The single largest group of the Righteous comes from Poland, once host to Europe’s largest Jewish population and the country the Germans singled out as the focal point of the Holocaust. And although thousands of individual Poles — whether motivated by hatred, greed or fear — did take part in the genocide, throughout the war thousands of others risked their lives and the lives of their families to help save Jews, often complete strangers. Irena Sendler, a woman of enormous courage and prodigious organizing skills, was one of these rescuers. Titled “Irena Sendler: In the Name of Their Mothers,” the PBS documentary includes the last in-depth interview Sendler gave before her death in 2008, at age 98. Jewish men and women who as children were saved by Sendler’s rescue operation are also profiled.

Sendler was a dedicated social worker before the war, and her wartime activities on behalf of the Jews were a logical extension of her early commitment to do what she felt was just. Placed in charge of the children’s department of Zegota, the Polish underground’s committee to save the Jews, she organized the escape of some 2,500 Jewish children from the ghetto in 1942 and 1943. Many were placed in Catholic institutions and survived the war.
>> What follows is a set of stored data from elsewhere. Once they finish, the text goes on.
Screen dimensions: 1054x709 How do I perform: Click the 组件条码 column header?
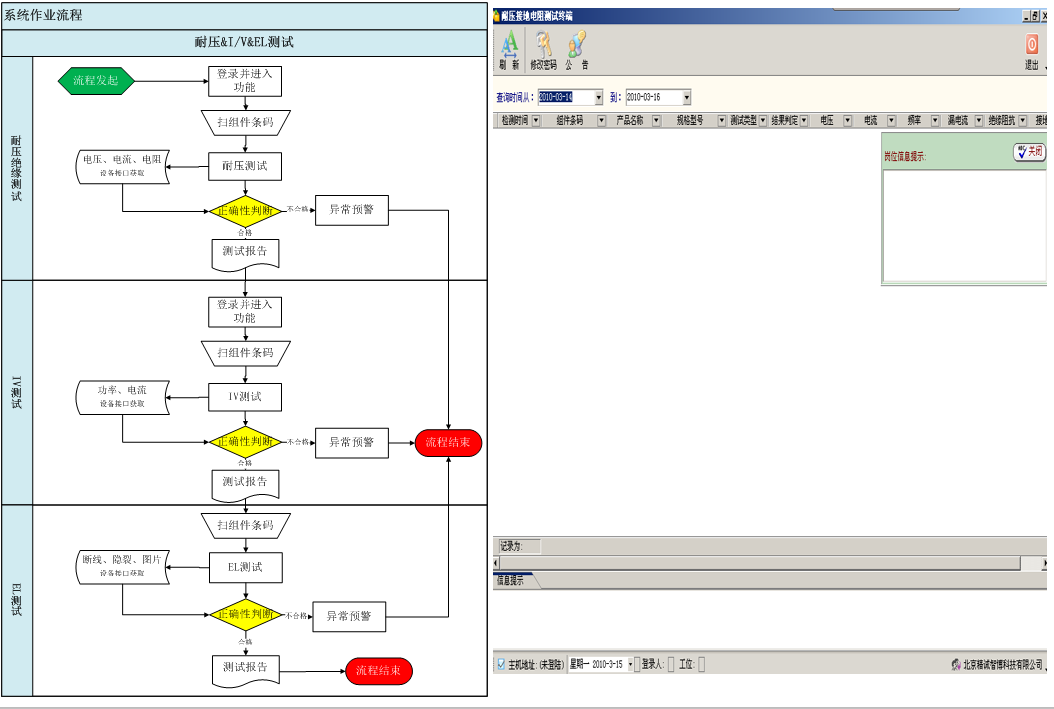coord(570,121)
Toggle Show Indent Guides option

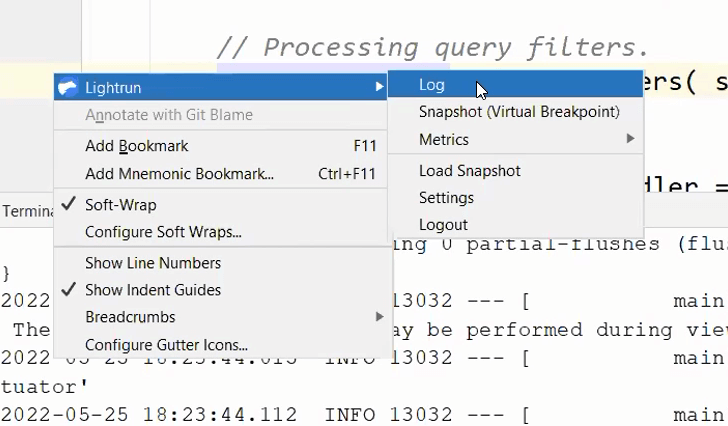point(152,290)
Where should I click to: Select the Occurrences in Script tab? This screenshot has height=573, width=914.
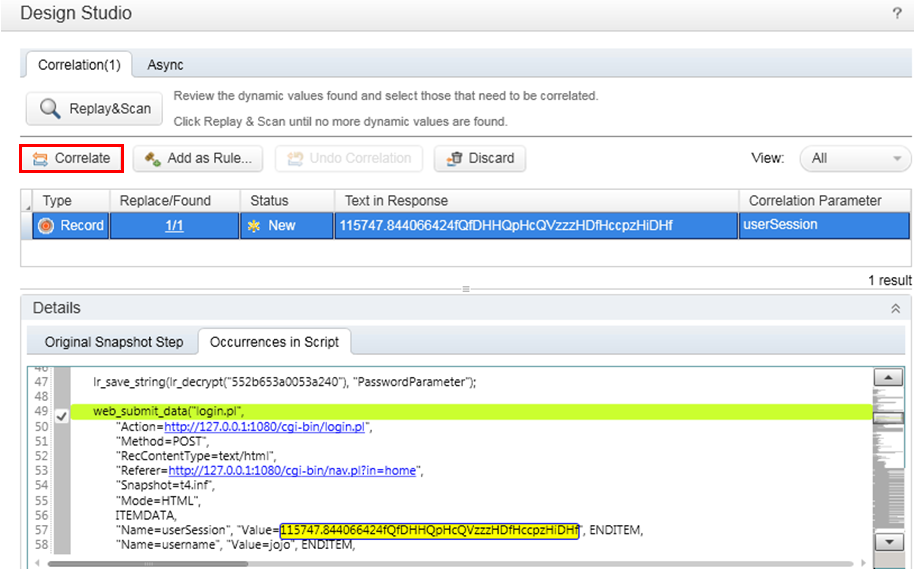point(274,342)
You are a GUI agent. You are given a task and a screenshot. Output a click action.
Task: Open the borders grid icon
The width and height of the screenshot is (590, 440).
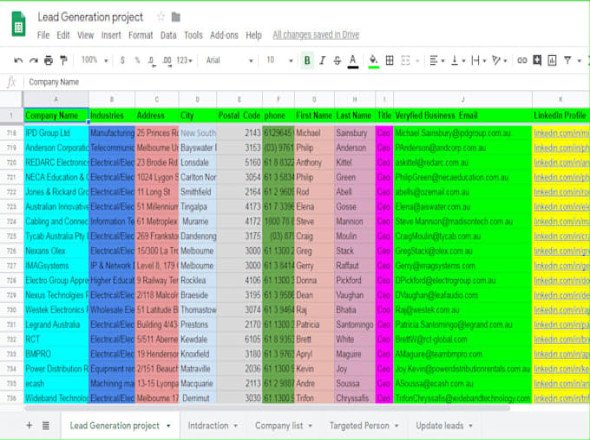(389, 60)
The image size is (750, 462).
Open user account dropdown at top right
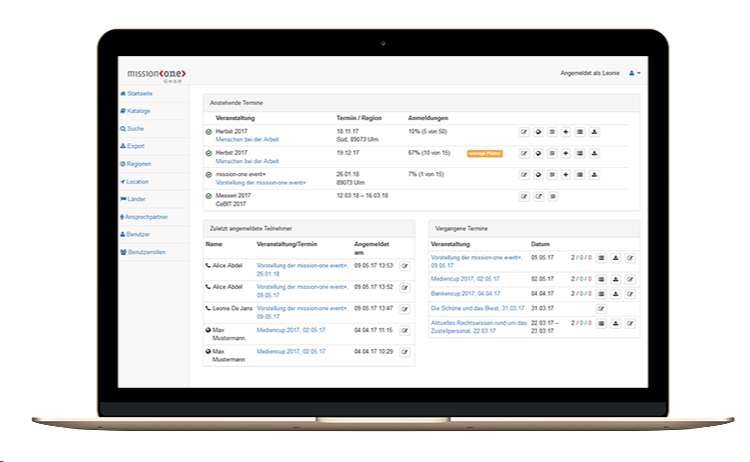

Denounced to the Gestapo, arrested and tortured, Sendler was able to escape, only to be hunted down as a “dangerous communist” by extreme-right elements in the Polish underground. Safety eluded her even after the war, when she was arrested by the communist authorities for having been active in the general Polish underground rather than the communist one. Again imprisoned and tortured — she suffered a miscarriage — Sendler was eventually freed from prison but became a “nonperson” in the eyes of the communist state. Yad Vashem remembered her, awarding her a listing in 1965, but she was otherwise surrounded by official silence, even after the communist government fell.

People forgot about Sendler, and she refused to remind them of what she had accomplished. Then, in 1999, a group of American high school students decided — based on a small clipping from a 1994 issue of U.S. News & World Report — to research her story as a class project. They went on to stage a play about her life, and Sendler was “rediscovered.” The Polish state has since honored her with its highest decorations and nominated her for the Nobel Peace Prize. Polish schools now carry her name, and two annual Irena Sendler awards are presented: one by the Polish Association of the Children of the Holocaust, whose members survived the war in the early years of their lives, the other by my own Taube Foundation for Jewish Life & Culture in San Francisco. Since 2008, the Taube Foundation has honored Poles who have heeded Sendler’s larger message of justice and humanity through their rescue and preservation of Jewish life and heritage in Poland. This year’s recipient will be announced on May 13, the anniversary of Sendler’s death.

We live in a time when one is not required to risk one’s life for one’s brothers and sisters — yet, as the Pirke Avot reminds us, “Neither are we free not to do our part.” Irena Sendler, her contemporaries and the recipients of the Sendler Award did not — do not — work alone; thousands of Poles work to preserve and cherish their country’s Jewish legacy and to further understanding between Jewish and Gentile Poles. Midrash teaches that the children of Abraham, fleeing Egypt, were joined by other slaves, who wanted their freedom no less desperately. Even then, we were not alone. And throughout the ages, thanks to those whose love of freedom and their fellow human beings was more powerful than the shackles of prejudice and fear, we never really were. Nor shall we ever be.

Tad Taube is honorary consul for the Republic of Poland in the San Francisco Bay Area, chairman of Taube Philanthropies and president of the Koret Foundation. In 2007, he was recognized as a Forward 50 American Jewish Leader.